In a study published today in Nature Sustainability, an international research group that included researchers from IIASA, Kyoto University, Ritsumeikan University, and the National Institute for Environmental Studies (NIES), Japan, for the first time estimated how food security could be negatively affected by the climate mitigation policies implemented by multi-Integrated Assessment Models (IAMs) and the cost associated with avoiding adverse side effects. More specifically, they clarified the relationship between food security and climate mitigation, and provided cost estimates for possible solutions to the trade-off between food security and climate mitigation, taking into account the uncertainty represented by an ensemble of IAMs.
Food security is one of the areas addressed by the UN Sustainable Development Goals (SDGs). The aim of SDG2 in particular, is to achieve “zero-hunger” by 2030. The issue of food security has been studied extensively in the context of climate change impacts associated with yield changes over the last few decades, and more recent studies also explored the effect of climate change mitigation on agricultural markets.

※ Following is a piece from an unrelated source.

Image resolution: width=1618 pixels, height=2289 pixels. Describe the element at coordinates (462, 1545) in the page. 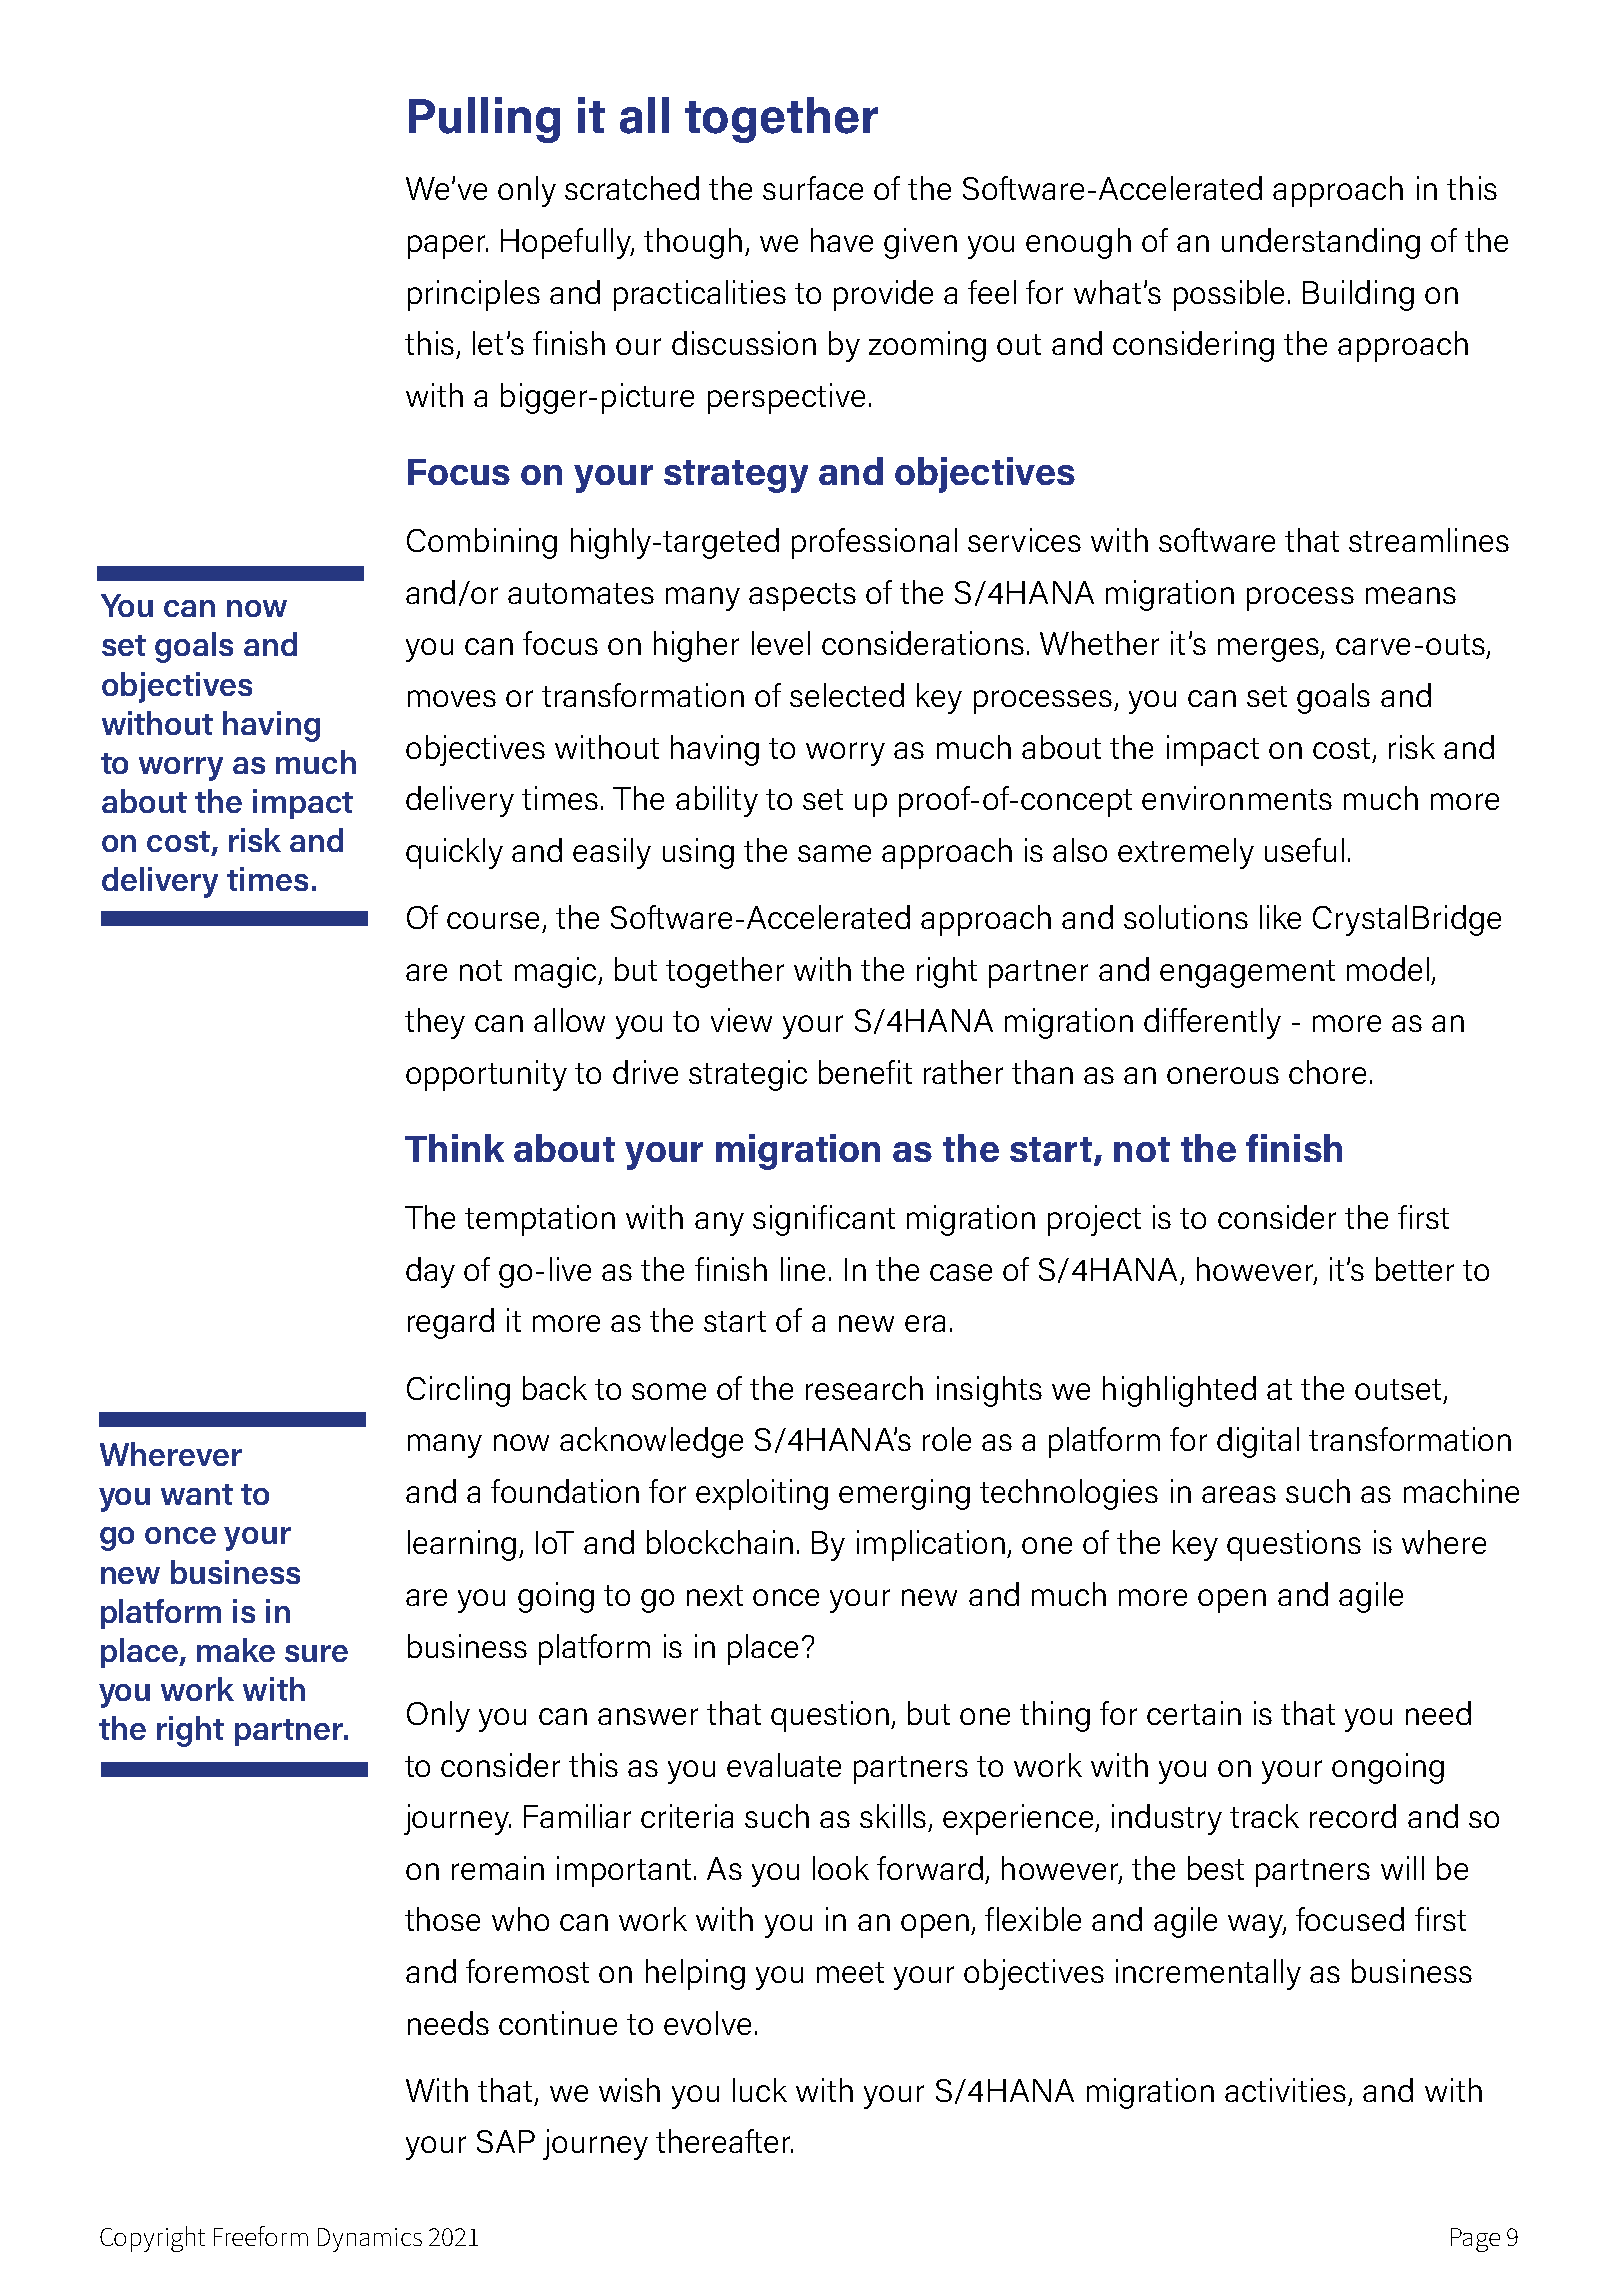

I see `learning` at that location.
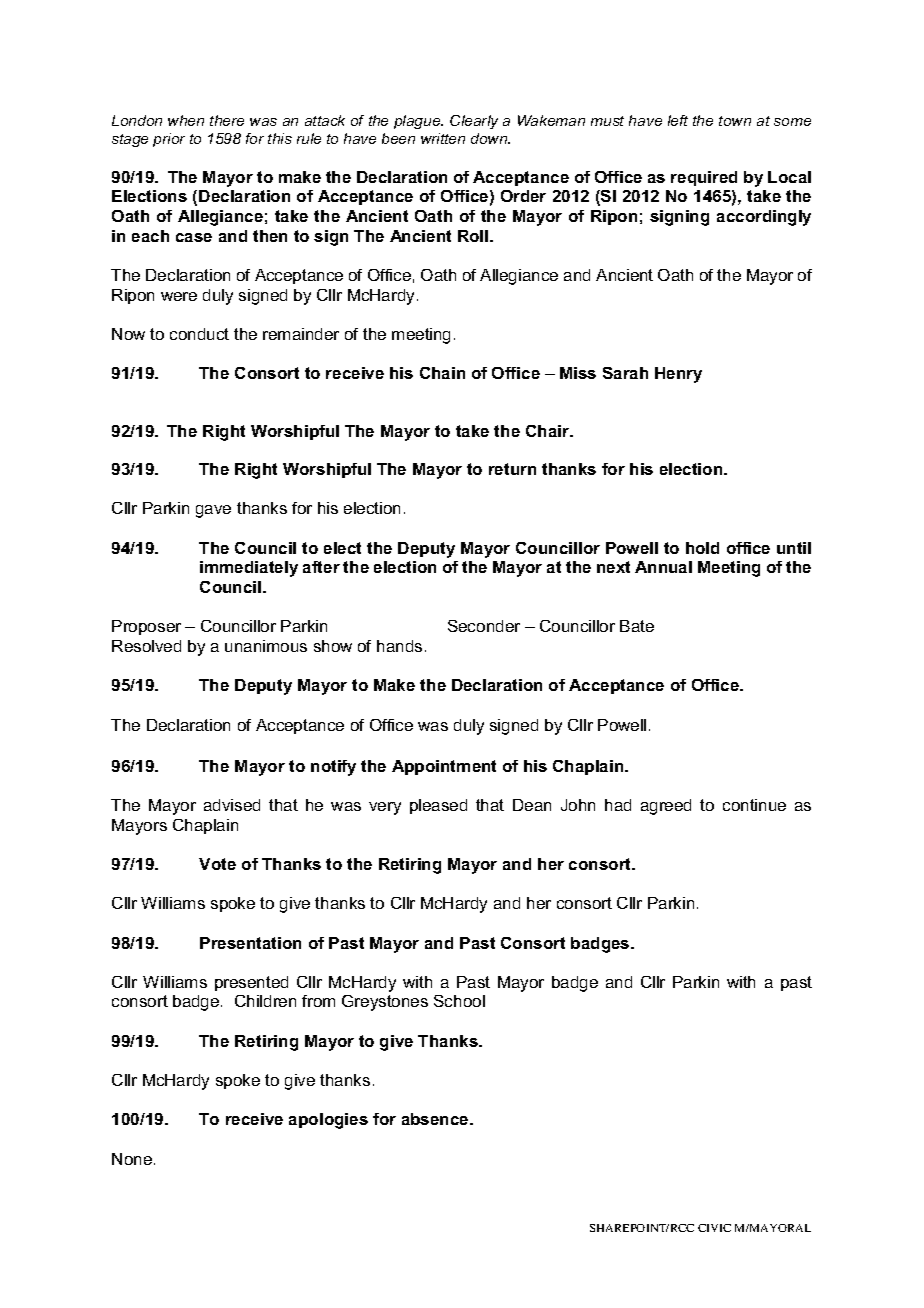 This screenshot has height=1308, width=924. Describe the element at coordinates (443, 138) in the screenshot. I see `written` at that location.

The Paris Agreement defines a long-term temperature goal for international climate policy: “holding the increase in the global average temperature to well below 2°C above pre-industrial levels and pursuing efforts to limit the temperature increase to 1.5°C”. Accordingly, studies investigating the climate change mitigation required by the Paris objectives have identified a potential need for land-based measures like afforestation and large-scale bioenergy production, which could in turn raise concerns about implications for food security. These low emission scenarios are making the connection between SDG2 (hunger) and SDG13, which specifically concerns climate action, increasingly crucial.